*** DATA EXTRACTS ***
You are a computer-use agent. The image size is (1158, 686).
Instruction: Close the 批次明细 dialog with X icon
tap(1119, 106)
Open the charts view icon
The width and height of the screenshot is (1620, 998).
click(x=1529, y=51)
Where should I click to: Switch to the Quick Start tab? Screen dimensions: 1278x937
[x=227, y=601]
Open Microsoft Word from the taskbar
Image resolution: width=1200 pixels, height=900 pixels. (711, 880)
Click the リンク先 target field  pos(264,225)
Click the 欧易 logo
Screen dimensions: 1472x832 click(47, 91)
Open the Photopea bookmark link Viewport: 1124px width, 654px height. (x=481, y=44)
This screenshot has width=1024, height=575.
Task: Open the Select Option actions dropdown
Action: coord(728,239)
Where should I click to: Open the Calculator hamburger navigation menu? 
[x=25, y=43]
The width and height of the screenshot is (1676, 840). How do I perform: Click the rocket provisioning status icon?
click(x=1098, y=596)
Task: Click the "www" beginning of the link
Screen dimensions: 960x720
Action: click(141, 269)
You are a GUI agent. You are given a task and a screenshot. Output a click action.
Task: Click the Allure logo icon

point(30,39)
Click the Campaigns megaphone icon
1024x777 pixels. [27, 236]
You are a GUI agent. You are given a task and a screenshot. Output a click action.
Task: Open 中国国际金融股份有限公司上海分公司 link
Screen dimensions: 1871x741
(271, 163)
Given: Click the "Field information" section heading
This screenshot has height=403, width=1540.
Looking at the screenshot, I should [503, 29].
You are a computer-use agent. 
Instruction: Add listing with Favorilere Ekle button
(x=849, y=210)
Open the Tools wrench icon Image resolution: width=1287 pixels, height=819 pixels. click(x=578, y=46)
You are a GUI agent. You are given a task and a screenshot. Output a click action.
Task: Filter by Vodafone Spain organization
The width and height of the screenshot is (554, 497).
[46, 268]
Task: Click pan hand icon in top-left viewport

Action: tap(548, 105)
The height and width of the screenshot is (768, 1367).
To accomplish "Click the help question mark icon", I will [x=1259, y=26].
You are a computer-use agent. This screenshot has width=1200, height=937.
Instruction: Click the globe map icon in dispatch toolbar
*** End of DATA EXTRACTS ***
TASK PROMPT —
Reproduce every line above containing "computer".

TASK SOLUTION —
You are a computer-use agent. The image size is (1158, 686).
You are a computer-use agent. 
You are a computer-use agent. This screenshot has width=1200, height=937.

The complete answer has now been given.